THE APEX TIMES
U.S. blacklists Hesai lidar maker, citing national security cyber risk amid Nvidia-linked ties
The Department of Defense designated Hesai Technology a Chinese military entity and added it to a restricted list in 2024, blocking Pentagon contracting. A new report also spotlights ongoing business ties with Nvidia and concerns that lidar hardware could be manipulated for cyber intrusion.
Hesai Technology, a Shanghai-based maker of lidar sensors used in robotics, autonomous vehicles, and other machine-vision systems, has been a focus of U.S. national security scrutiny after the Pentagon blacklisted the company in 2024 as a Chinese military entity, according to CNBC. The designation puts Hesai on a U.S. government restricted list that prevents the company and 187 other listed entities and subsidiaries from securing contracts with the Department of Defense, even though it does not outlaw U.S. firms from buying or using Hesai technology in nonmilitary applications.
CNBC reported on July 7, 2026, that researchers and security critics argue lidar systems can be compromised through malware and other means, potentially creating safety and security consequences when the sensors are used in real-world environments. The concerns are tied to the role lidar plays in helping vehicles and robots perceive their surroundings. If an attacker could alter the indicates, firmware, or software pathways that process lidar data, the systems could be misled or exposed to unauthorized access to information collected by the sensors.
In its reporting, CNBC said Hesai’s blacklist status does not stop commercial deployment by non-Pentagon users, and that the company has been expanding its footprint in the U.S. It also described Hesai’s partnership ties with Nvidia as part of how Hesai’s sensor ecosystem is integrated into broader computing stacks used for perception and autonomy workflows.
Hesai co-founder and chief executive David Li told CNBC that the company does not work for the Chinese military and that its products are safe.
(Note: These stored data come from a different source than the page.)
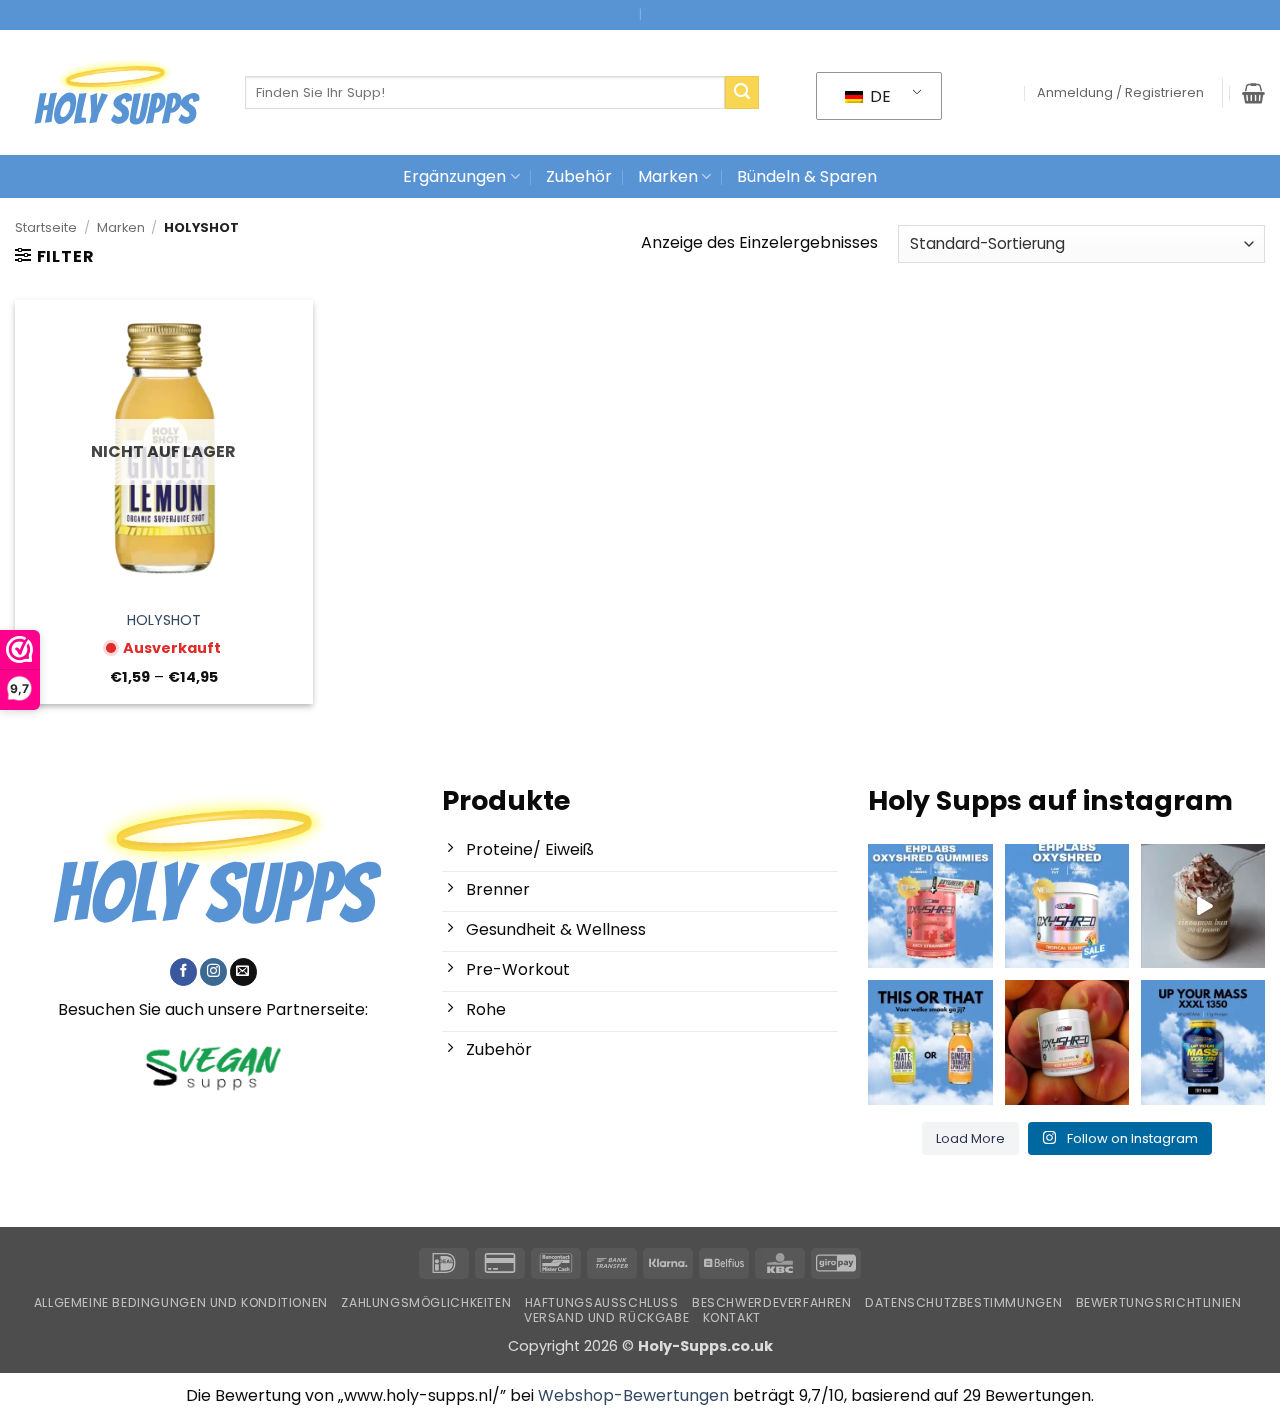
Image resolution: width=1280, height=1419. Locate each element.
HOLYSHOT (164, 620)
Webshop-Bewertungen (633, 1395)
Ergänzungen (454, 176)
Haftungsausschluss (602, 1302)
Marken (668, 176)
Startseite (46, 227)
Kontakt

The dispute, as presented in the reporting, centers on whether the practical risk comes from deliberate military use or from vulnerabilities inherent in hardware and software supply chains that can be exploited even in ostensibly civilian deployments.
The Department of Defense designation matters most for procurement and compliance, not for legality in private markets. As CNBC explained, being listed prevents Hesai from participating in Pentagon contracting, while nonmilitary buyers can still use the products. That distinction has been central to how U.S. agencies manage national security concerns: restricting direct government purchasing while leaving broader consumer and industrial usage governed by separate rules and engineering risk assessments.
For companies integrating lidar into robots, factory systems, and autonomous-drive functions, the Pentagon blacklist raises questions about vendor oversight, cybersecurity validation, and ongoing support such as firmware updates and driver behavior. Researchers cited by CNBC described the sensor and its associated software as potential points of cyber exposure, including risks related to sensitive data collection and pathways that might allow unauthorized access.
The next steps for affected industries are likely to involve internal compliance and technical security reviews, particularly for organizations that work with restricted vendors. While the blacklist does not automatically bar civilian use, the reporting underscores that national security restrictions can still translate into operational friction, including supplier vetting and additional testing requirements for safety-critical deployments.
Why It Matters
- The 2024 Pentagon designation restricts federal procurement, but it does not automatically limit civilian or industrial use, creating a compliance gap between defense purchasing rules and private-sector cybersecurity risk management.
- If lidar hardware and associated processing chains can be manipulated, public safety risks could extend beyond military systems into civilian autonomy and robotics deployments.
- Vendor-level restrictions can increase engineering and procurement friction through added verification, security testing, and supply-chain oversight for organizations that deploy sensor systems at scale.
- The focus on Nvidia-linked integration highlights how sensor cybersecurity concerns can flow through widely used computing platforms and software ecosystems used for autonomy and robotics.
Sources
Key Facts
- The Department of Defense designated Hesai Technology a Chinese military entity and added it to a national security blacklist in 2024.
- CNBC reported that the 2024 blacklist prevents Hesai and other listed entities from securing Pentagon contracts.
- Hesai Technology produces lidar sensors used in robotics and autonomous vehicle perception systems.
- CNBC reported that researchers and critics say lidar can be compromised through malware and other methods, with potential safety and security consequences.
- CNBC said Hesai has business ties with Nvidia and is expanding its U.S. presence through those commercial relationships.
- Hesai’s CEO David Li told CNBC that the company does not work for the Chinese military and that its products are safe.